About this task - Return the line that has "The width and" and all lines below it through the last, exactly as they stand; omit pictures.

++++ Data under study ++++

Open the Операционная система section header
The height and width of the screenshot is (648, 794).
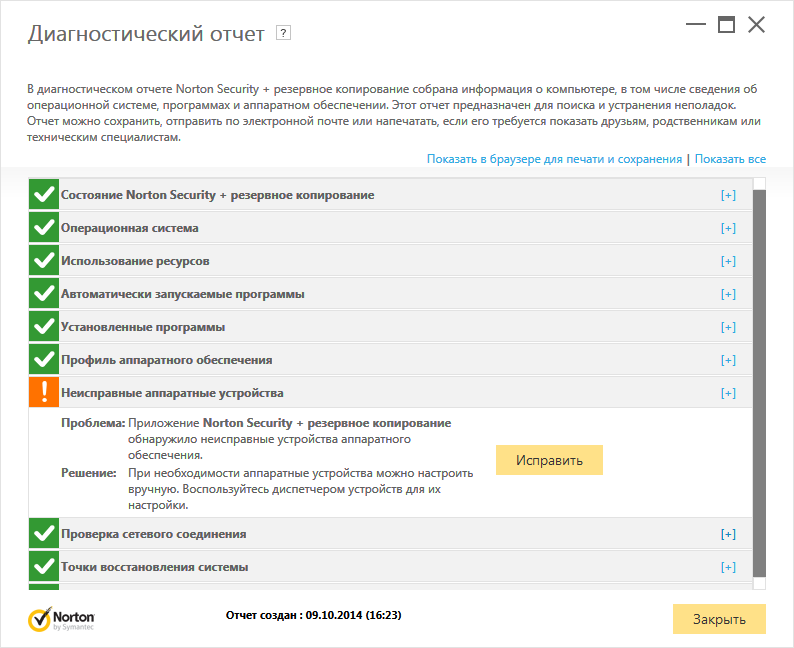pos(130,228)
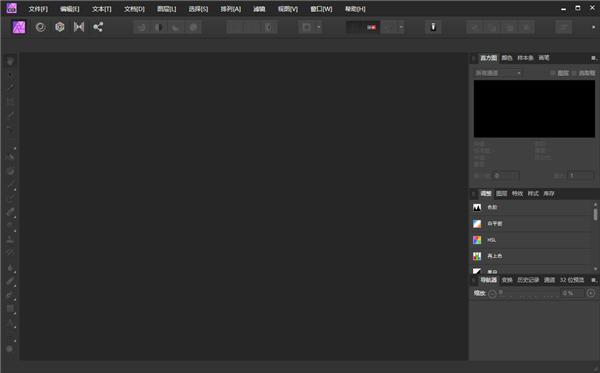Click the navigator zoom-in plus button

click(591, 293)
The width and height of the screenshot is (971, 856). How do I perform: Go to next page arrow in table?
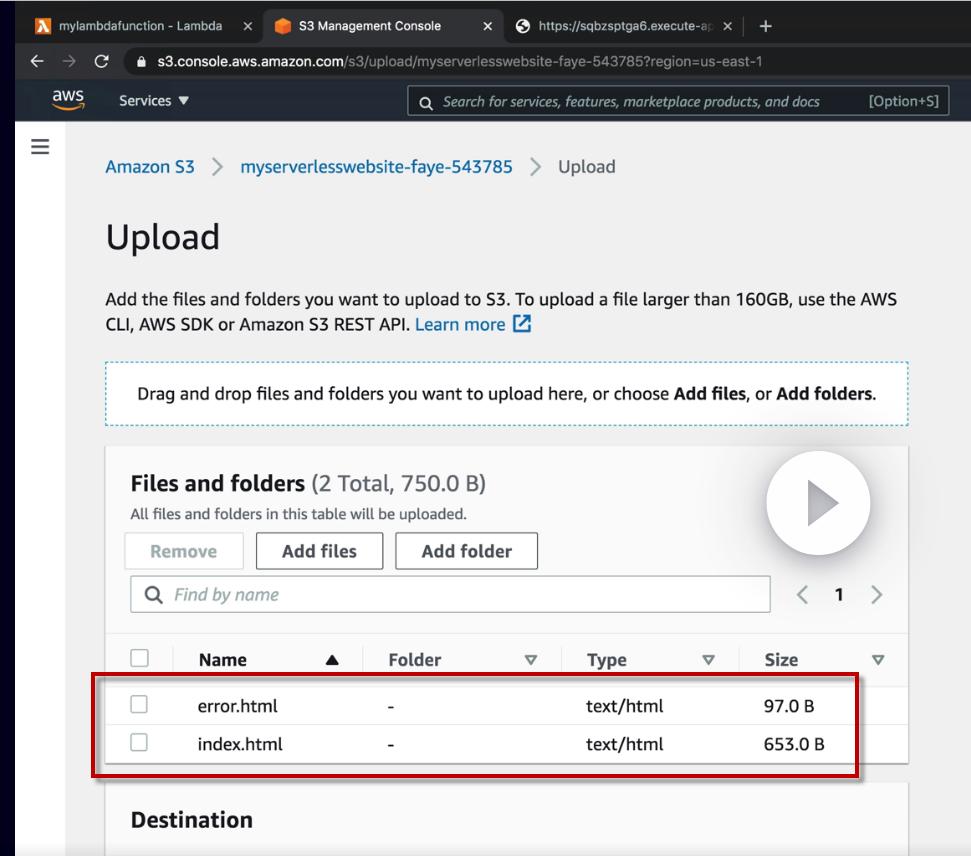tap(877, 595)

++++

Solution to this task -
The width and height of the screenshot is (971, 856). How do I perform: Go to next page arrow in table?
tap(877, 595)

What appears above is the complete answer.